Ce qui n'empêche le Wapo de poursuivre son bonhomme de chemin et de propager l'idée mise en avant dans le titre. Il y a sûrement des flux twitters sur la Grippe A. Pourquoi ne nous abreuve-t-on pas de "Twitter flu" (grippe Twitter)? Encore une raison de célébrer quand on annoncera que le Wapo met la clé sous la porte. En attendant, je suggère aux lecteurs du Blogo de faire comme moi et de ne croire à peu près rien des informations qui nous viennent d'Iran. Même Juan Cole, qui est pour moi le one-stop shop quand je me pose des questions sur cette région du monde, tire des conclusions rapides qui me laissent un peu sur ma faim (à vous de juger). Je suggère donc la circonspection en attendant que la poussière retombe. Quand on voit à quel point une "low level source" peut faire écrire n'importe quoi au Wapo, on imagine facilement que des "high level sources" peuvent lui faire écrire ce qu'elles veulent.
* Les médias français ne résistent évidemment pas à la diffusion pavlovienne de toutes les imbécilités qui nous viennent des Etats-Unis. L'Express pose même cette question cruciale: Pourquoi l'Iran ne parvient pas à censurer à Twitter? How about this: Parce que personne s'en sert!
Update: Facebook pareillement ne gère le persan que depuis le jeudi 19 juin en version béta. Il y a donc une énorme projection des américains sur les technologies utilisées chez eux par des gens originaires d'Iran et ce qu'il se passe réellement sur place. Le "narrative" sur les nouvelles technologies renversant les mollahs est sans doute irrésistible même s'il est faux, les MSM ne nous ont pas habitué à autre chose.
mardi 16 juin 2009
Le NYT dans ses oeuvres
dimanche 14 juin 2009
Post-It
Le Dow Jones positif sur 2009. Rappelons que GM et Citigroup ont été remplacé dans l'indice par Cisco et Travelers. La confiance des consommateurs en hausse pour un quatrième mois. Comme vu précédemment, le meilleur prédicteur de la confiance est l'évolution de la bourse.
James Kwak malmène la recherche de JP Morgan: "Annoying Bank Propaganda". JP prétend que les banques ont continué à prêter en dépit de la crise. Il semble que la réalité soit plus complexe. Effectivement mais qui se soucie encore de la recherche des banques?
La richesse des foyers américains baisse de 2.5% au premier trimestre. Contre -8% au dernier trimestre 2008.

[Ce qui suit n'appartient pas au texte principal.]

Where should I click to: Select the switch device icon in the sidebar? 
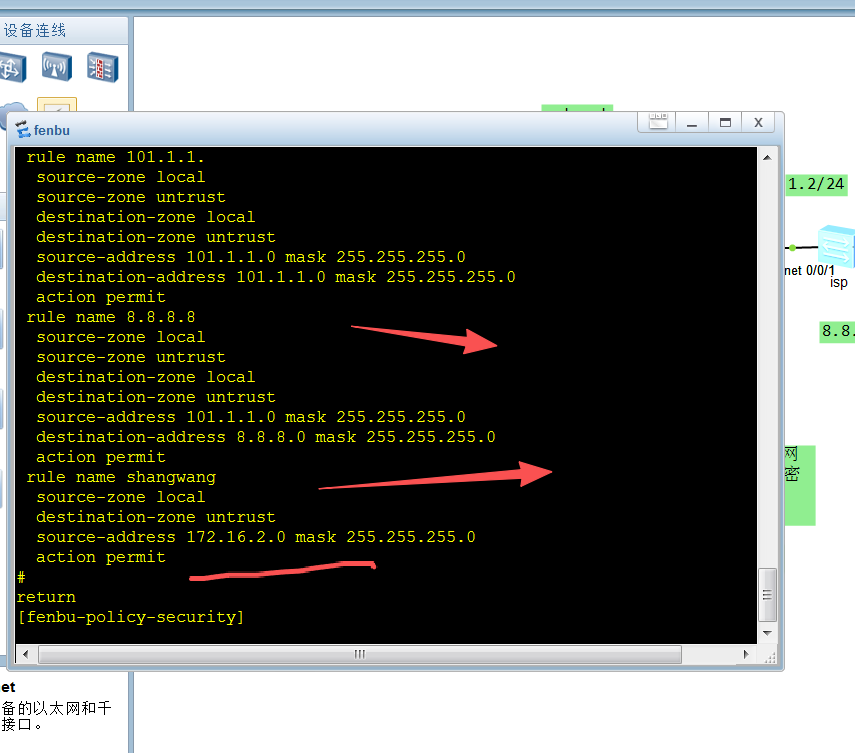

La FED donne plus d'info sur le trillion prêté ces derniers mois, notamment les ratings (comme si cela était important dans le contexte...). Les noms des emprunteurs restent toujours inconnus: sans nom et sans montant, il n'est pas difficile pour les banques de faire croire à la fiction qu'elles peuvent rembourser l'argent du TARP et qu'elles tiennent debout toute seule. Cette collusion entre la FED et les banques est complètement scandaleuse.
Geithner met de l'eau dans son vin. Suite à une levée de bouclier, il tempère son ambition de faire de la FED le régulateur unique en charge des risques systèmiques.
"The Economist" trouve certains banquiers un peu gonflés: There is a startling lack of grace: Jamie Dimon, the boss of JPMorgan, has fantasised about sending an ironic accompanying “Dear Timmy” thank-you letter to America’s treasury secretary, Tim Geithner, saying “We hope you enjoyed the experience as much as we did.” The boss of Wells Fargo has called the solvency tests “asinine”.
Weird this Dugan fellow. On a l'impression qu'il n'y a que dans une république bananière qu'un régulateur peut agir ostensiblement contre l'intérêt du public et le clamer haut et fort. Meet John Dugan.
Change?

*Wikipedia: In 2005, Ameriquest Capital and three of its subsidiaries comprised four of the 53 entities that each contributed the maximum of $250,000 to the second inauguration of President George W. Bush.[4][5] Writes USA Today, "Inaugural fundraisers Dawn and Roland Arnall found a creative way to pump more than the $250,000 limit into the event. Their mortgage firm, Ameriquest Capital, contributed the maximum, as did three subsidiaries, for a total of $1 million. The company declined to comment on its political giving."[6]